▸ **THE PROBLEM**: Reproduce the data below, swapping every "dropdown" for "drop-down list" and leaving everything else untouched.

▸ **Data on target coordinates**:
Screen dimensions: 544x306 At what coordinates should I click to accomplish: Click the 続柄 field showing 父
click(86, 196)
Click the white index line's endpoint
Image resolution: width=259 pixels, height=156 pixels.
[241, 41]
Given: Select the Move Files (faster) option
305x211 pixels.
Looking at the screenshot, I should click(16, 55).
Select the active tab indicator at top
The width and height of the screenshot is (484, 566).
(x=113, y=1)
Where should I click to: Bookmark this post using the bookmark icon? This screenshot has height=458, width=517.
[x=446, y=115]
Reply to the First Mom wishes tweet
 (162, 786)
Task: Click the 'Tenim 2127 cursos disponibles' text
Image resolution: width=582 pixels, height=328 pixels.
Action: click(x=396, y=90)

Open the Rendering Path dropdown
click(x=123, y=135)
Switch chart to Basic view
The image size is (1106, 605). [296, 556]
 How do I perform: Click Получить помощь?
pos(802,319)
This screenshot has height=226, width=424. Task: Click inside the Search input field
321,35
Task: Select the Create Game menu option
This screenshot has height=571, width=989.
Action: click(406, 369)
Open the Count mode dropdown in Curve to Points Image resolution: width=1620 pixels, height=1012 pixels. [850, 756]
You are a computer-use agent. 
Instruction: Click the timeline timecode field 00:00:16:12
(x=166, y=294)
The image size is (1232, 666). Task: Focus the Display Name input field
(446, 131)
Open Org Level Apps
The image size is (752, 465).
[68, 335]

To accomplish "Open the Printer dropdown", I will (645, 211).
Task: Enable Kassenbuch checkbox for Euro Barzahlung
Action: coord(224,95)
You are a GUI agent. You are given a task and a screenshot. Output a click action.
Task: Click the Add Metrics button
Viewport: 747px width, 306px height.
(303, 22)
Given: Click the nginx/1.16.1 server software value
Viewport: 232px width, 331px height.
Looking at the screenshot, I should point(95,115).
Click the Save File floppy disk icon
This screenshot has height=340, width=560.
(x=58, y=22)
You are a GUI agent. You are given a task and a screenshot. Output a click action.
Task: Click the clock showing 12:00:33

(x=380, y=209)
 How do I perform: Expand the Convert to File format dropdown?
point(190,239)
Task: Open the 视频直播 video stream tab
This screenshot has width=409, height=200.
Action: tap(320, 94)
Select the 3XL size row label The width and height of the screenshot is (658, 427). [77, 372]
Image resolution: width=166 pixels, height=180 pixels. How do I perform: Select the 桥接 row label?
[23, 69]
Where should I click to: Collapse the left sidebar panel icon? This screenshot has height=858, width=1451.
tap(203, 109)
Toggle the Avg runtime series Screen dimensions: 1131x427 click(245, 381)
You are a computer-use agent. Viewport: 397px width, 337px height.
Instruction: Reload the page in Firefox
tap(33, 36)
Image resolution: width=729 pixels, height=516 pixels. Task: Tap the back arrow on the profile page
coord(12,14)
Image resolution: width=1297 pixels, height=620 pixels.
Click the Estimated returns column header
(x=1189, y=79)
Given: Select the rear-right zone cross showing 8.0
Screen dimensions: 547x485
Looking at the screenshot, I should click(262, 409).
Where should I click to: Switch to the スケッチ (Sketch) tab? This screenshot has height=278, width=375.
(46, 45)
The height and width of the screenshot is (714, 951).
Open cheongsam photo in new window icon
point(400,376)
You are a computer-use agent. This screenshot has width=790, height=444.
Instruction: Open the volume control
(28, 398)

▸ **FINISHED EXERCISE**:
Screen dimensions: 544x306 At what coordinates should I click to accomplish: Click the 続柄 field showing 父
click(86, 196)
Click the white index line's endpoint
Image resolution: width=259 pixels, height=156 pixels.
[241, 41]
Given: Select the Move Files (faster) option
305x211 pixels.
Looking at the screenshot, I should click(16, 55).
Select the active tab indicator at top
The width and height of the screenshot is (484, 566).
(x=113, y=1)
Where should I click to: Bookmark this post using the bookmark icon? This screenshot has height=458, width=517.
[x=446, y=115]
Reply to the First Mom wishes tweet
 (162, 786)
Task: Click the 'Tenim 2127 cursos disponibles' text
Image resolution: width=582 pixels, height=328 pixels.
Action: click(x=396, y=90)

Open the Rendering Path drop-down list
click(x=123, y=135)
Switch chart to Basic view
The image size is (1106, 605). [296, 556]
 How do I perform: Click Получить помощь?
pos(802,319)
This screenshot has height=226, width=424. Task: Click inside the Search input field
321,35
Task: Select the Create Game menu option
This screenshot has height=571, width=989.
Action: click(406, 369)
Open the Count mode drop-down list in Curve to Points Image resolution: width=1620 pixels, height=1012 pixels. [850, 756]
You are a computer-use agent. 
Instruction: Click the timeline timecode field 00:00:16:12
(x=166, y=294)
The image size is (1232, 666). Task: Focus the Display Name input field
(446, 131)
Open Org Level Apps
The image size is (752, 465).
[68, 335]

To accomplish "Open the Printer drop-down list", I will (645, 211).
Task: Enable Kassenbuch checkbox for Euro Barzahlung
Action: coord(224,95)
You are a GUI agent. You are given a task and a screenshot. Output a click action.
Task: Click the Add Metrics button
Viewport: 747px width, 306px height.
(303, 22)
Given: Click the nginx/1.16.1 server software value
Viewport: 232px width, 331px height.
Looking at the screenshot, I should point(95,115).
Click the Save File floppy disk icon
This screenshot has height=340, width=560.
(x=58, y=22)
You are a GUI agent. You are given a task and a screenshot. Output a click action.
Task: Click the clock showing 12:00:33

(x=380, y=209)
 How do I perform: Expand the Convert to File format drop-down list?
point(190,239)
Task: Open the 视频直播 video stream tab
This screenshot has width=409, height=200.
Action: tap(320, 94)
Select the 3XL size row label The width and height of the screenshot is (658, 427). [77, 372]
Image resolution: width=166 pixels, height=180 pixels. How do I perform: Select the 桥接 row label?
[23, 69]
Where should I click to: Collapse the left sidebar panel icon? This screenshot has height=858, width=1451.
tap(203, 109)
Toggle the Avg runtime series Screen dimensions: 1131x427 click(245, 381)
You are a computer-use agent. Viewport: 397px width, 337px height.
Instruction: Reload the page in Firefox
tap(33, 36)
Image resolution: width=729 pixels, height=516 pixels. Task: Tap the back arrow on the profile page
coord(12,14)
Image resolution: width=1297 pixels, height=620 pixels.
Click the Estimated returns column header
(x=1189, y=79)
Given: Select the rear-right zone cross showing 8.0
Screen dimensions: 547x485
Looking at the screenshot, I should click(262, 409).
Where should I click to: Switch to the スケッチ (Sketch) tab? This screenshot has height=278, width=375.
(46, 45)
The height and width of the screenshot is (714, 951).
Open cheongsam photo in new window icon
point(400,376)
You are a computer-use agent. This screenshot has width=790, height=444.
Instruction: Open the volume control
(28, 398)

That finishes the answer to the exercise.